Space-time diagram

As shown in the “What is spacetime ?” article, we live in 4 dimensional spacetime. Doesn’t matter whether you are at rest in your frame, you are moving along the time axis. But one more thing to note, if you are at rest in your frame, it does not mean that you are at absolute rest. You may be in motion in some other frames. And similarly those frames are in motion in your frame. These are the major concepts of “Special theory of relativity” and should be understood and visualized properly. And the best way to describe motion is to draw spacetime diagrams. It is the easiest way for a beginner to understand the results of “Special theory of relativity”. But how to draw spacetime diagrams? This is actually very easy. As it is impossible to draw all the 4 axes (time axis, x axis,y axis,z axis) here we will consider only the time axis and the x axis. The below diagram shows a two dimensional slice of spacetime, the t-x plane.

Explanation: Suppose this is your frame and at time t = 0 you are at the position 𝓞 and a cat is at 𝓐. As shown in the diagram, the cat moves as time passes. At a particular time t = t, the cat is at some point 𝓟. Clearly the position of the cat is a function of time. If the cat is moving with uniform velocity, say at velocity v with respect to you, the position of the cat is x = vt. This is an equation of a straight line and the line is shown in the diagram( line AP). The diagram thus describes the motion of the cat in your frame. This is called the “world line” of the cat. Similarly everything at rest or in motion has its world line in your frame. The time axis is your world line as you are at rest in your frame and you are moving along the time axis. So, x is always zero for you.
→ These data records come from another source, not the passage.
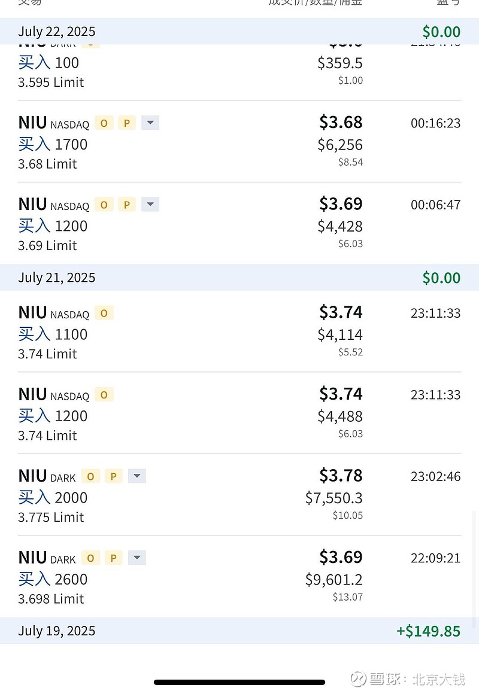Viewport: 479px width, 694px height.
Task: Open the dropdown arrow on the 2000-share order
Action: (137, 476)
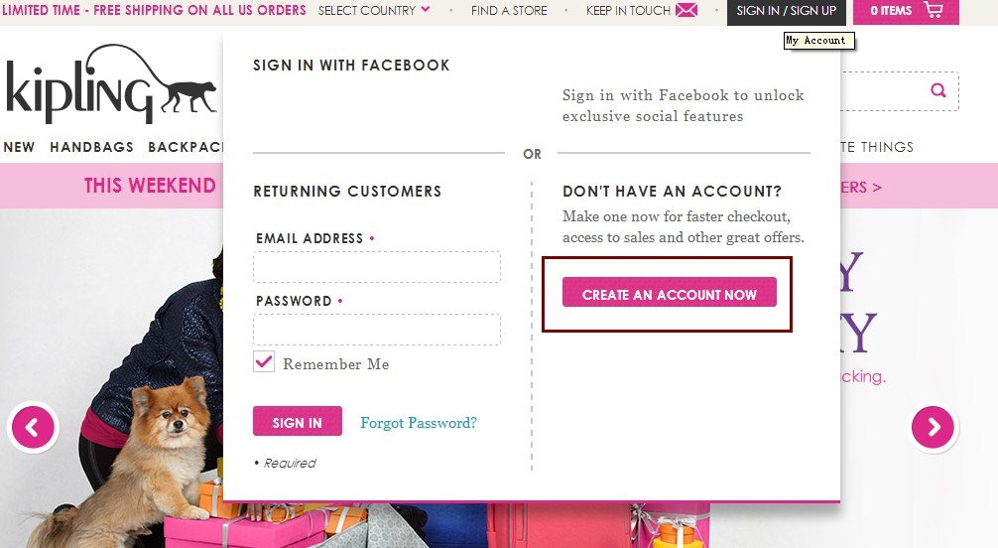Click the pink Sign In button
This screenshot has width=998, height=548.
[x=298, y=421]
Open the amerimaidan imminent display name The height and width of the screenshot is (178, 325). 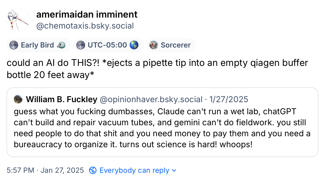pos(87,14)
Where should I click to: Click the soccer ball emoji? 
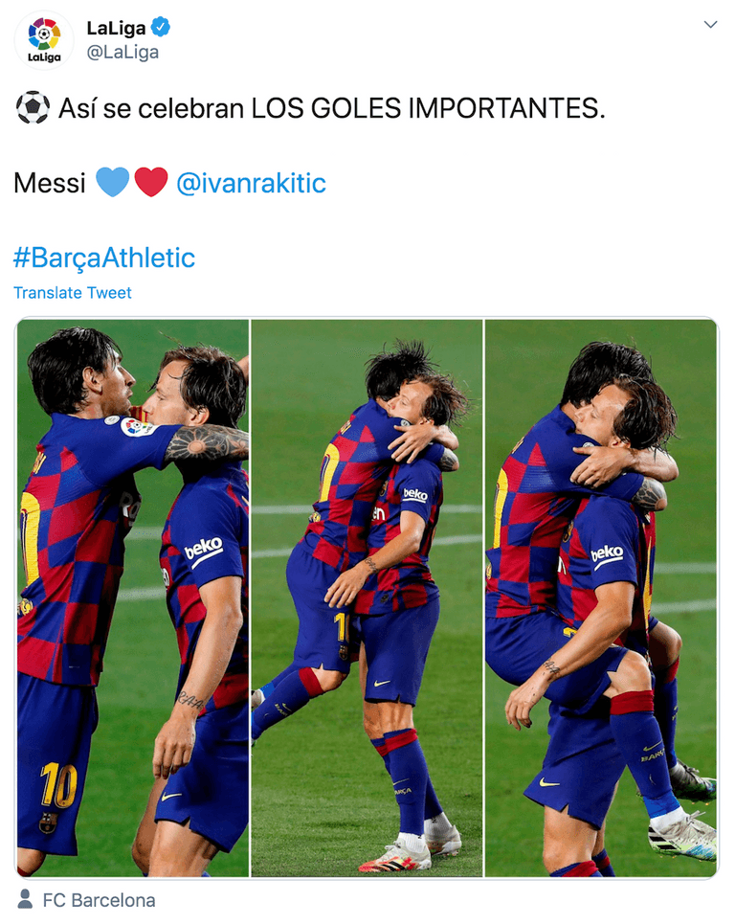(x=33, y=108)
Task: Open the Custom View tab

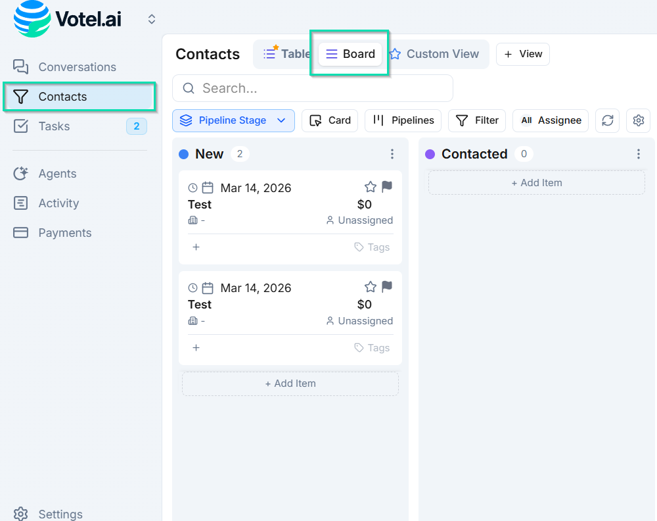Action: click(x=435, y=54)

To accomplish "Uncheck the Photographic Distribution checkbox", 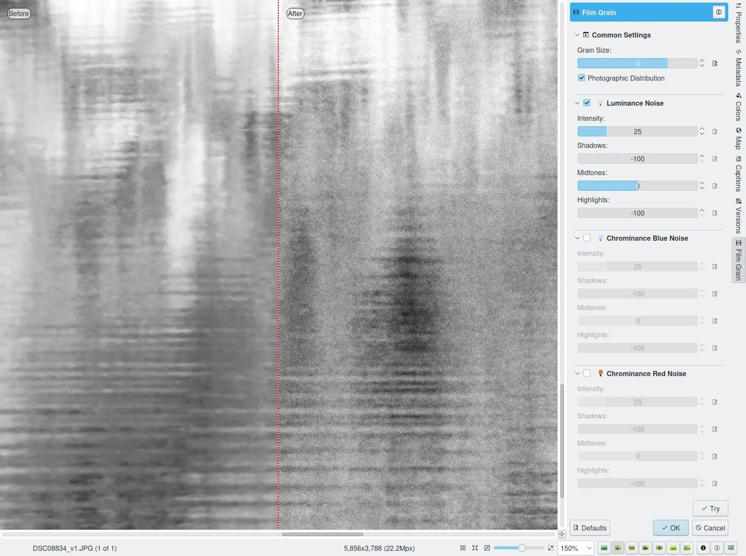I will pos(582,78).
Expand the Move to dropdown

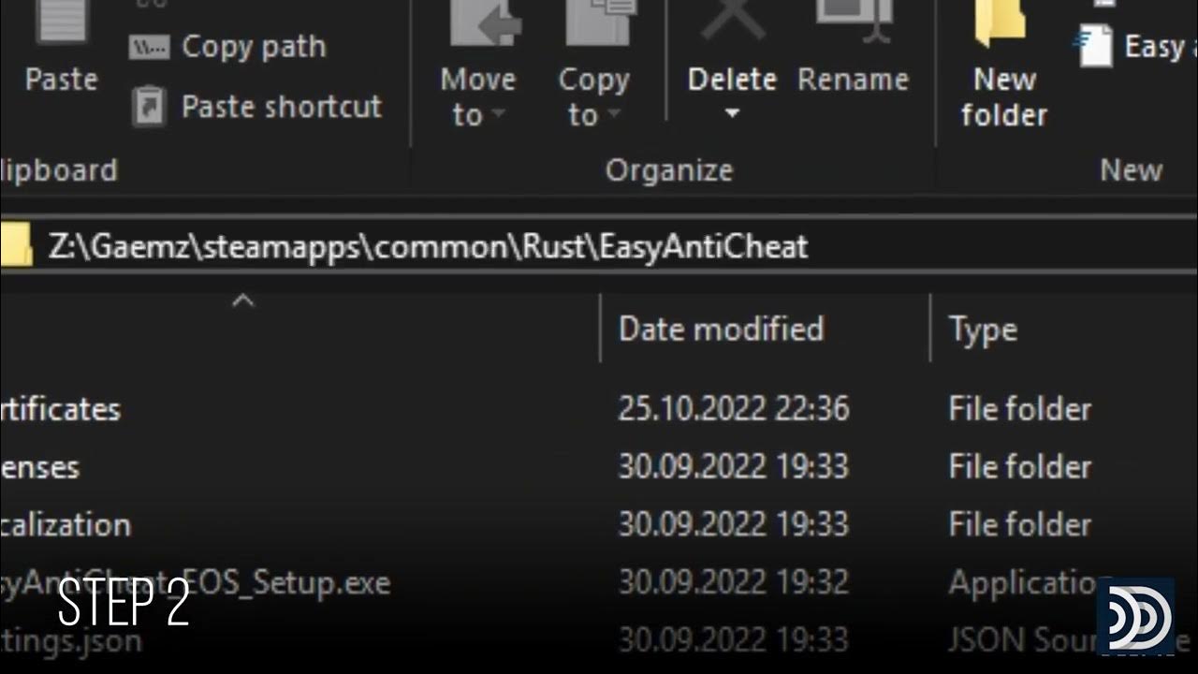498,115
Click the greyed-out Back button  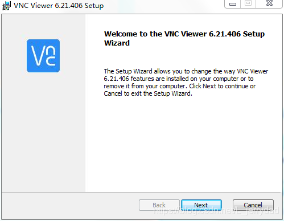(x=159, y=205)

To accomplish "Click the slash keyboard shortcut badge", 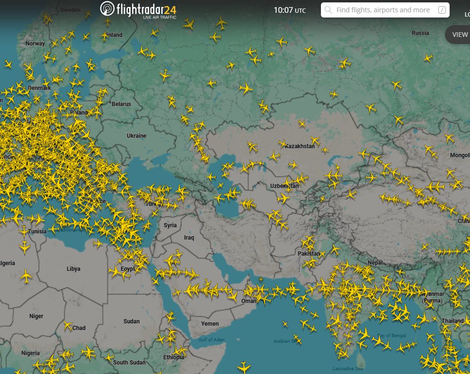I will (443, 9).
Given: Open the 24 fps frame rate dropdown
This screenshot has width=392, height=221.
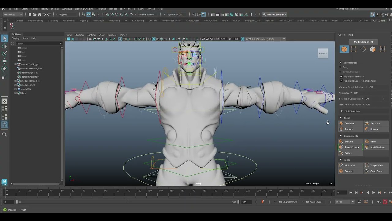Looking at the screenshot, I should point(352,202).
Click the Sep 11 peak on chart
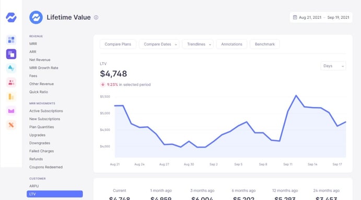Viewport: 361px width, 200px height. click(296, 95)
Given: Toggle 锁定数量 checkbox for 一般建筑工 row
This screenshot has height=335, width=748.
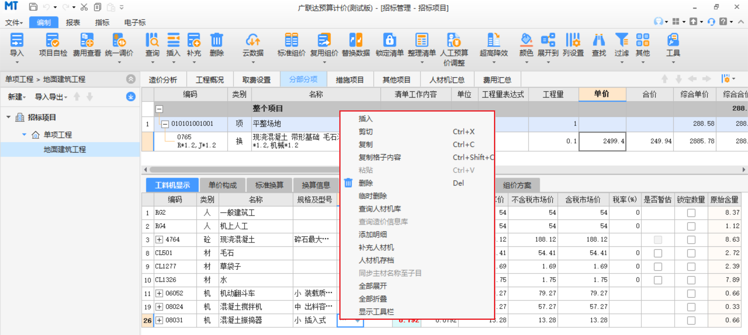Looking at the screenshot, I should pyautogui.click(x=691, y=213).
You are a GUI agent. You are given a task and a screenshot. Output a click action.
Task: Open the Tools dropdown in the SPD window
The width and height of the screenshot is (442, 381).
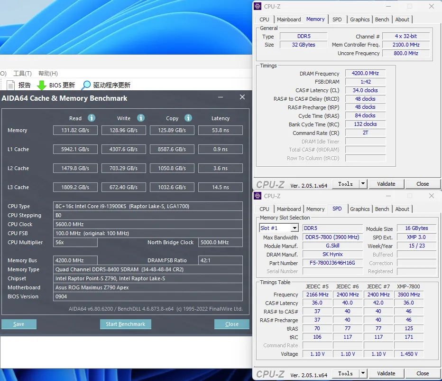tap(350, 373)
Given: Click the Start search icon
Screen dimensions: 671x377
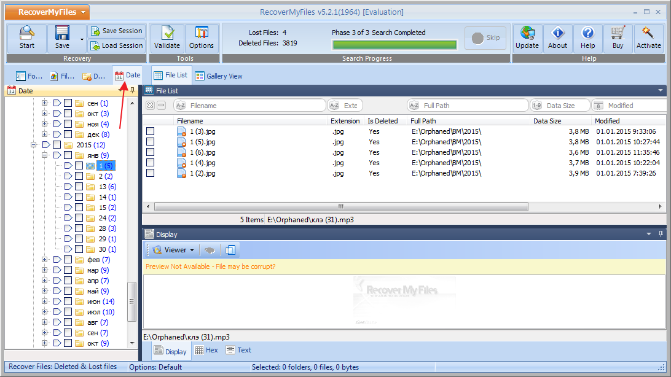Looking at the screenshot, I should [27, 38].
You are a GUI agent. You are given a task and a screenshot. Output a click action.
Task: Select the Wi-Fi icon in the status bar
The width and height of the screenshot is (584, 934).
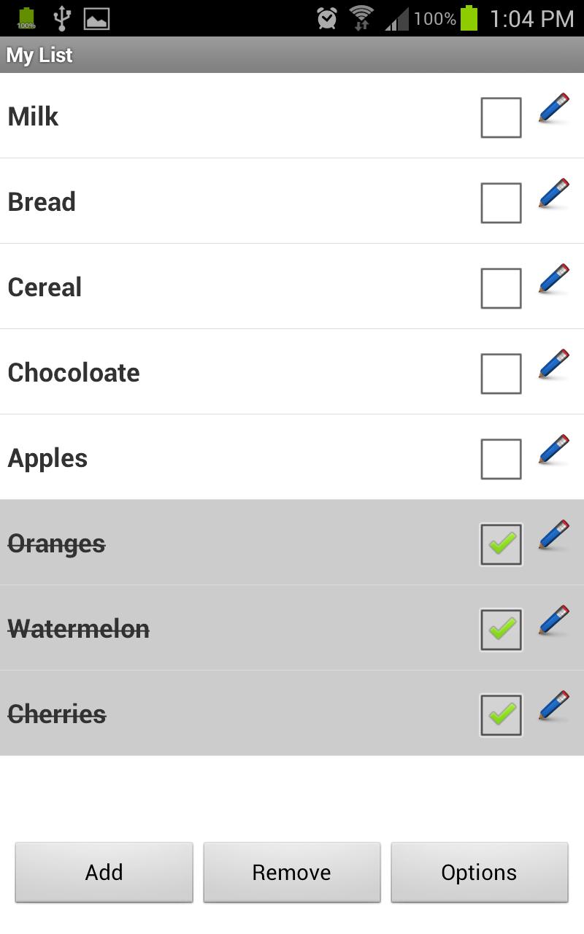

If another cat (which is at the point 𝓑 at time t = 0) is at rest in your frame then its world line is parallel to your time axis and passes through the point 𝓑. Every point in this diagram is called an “Event”. So the points 𝓑, 𝓐, 𝓟, 𝓠, all are events which have a constant time and position as coordinates. Note that by saying constant position I mean the position of the point at that corresponding time, it doesn’t mean that something at that point is at rest. Events are actually the points having some positions at that corresponding moment.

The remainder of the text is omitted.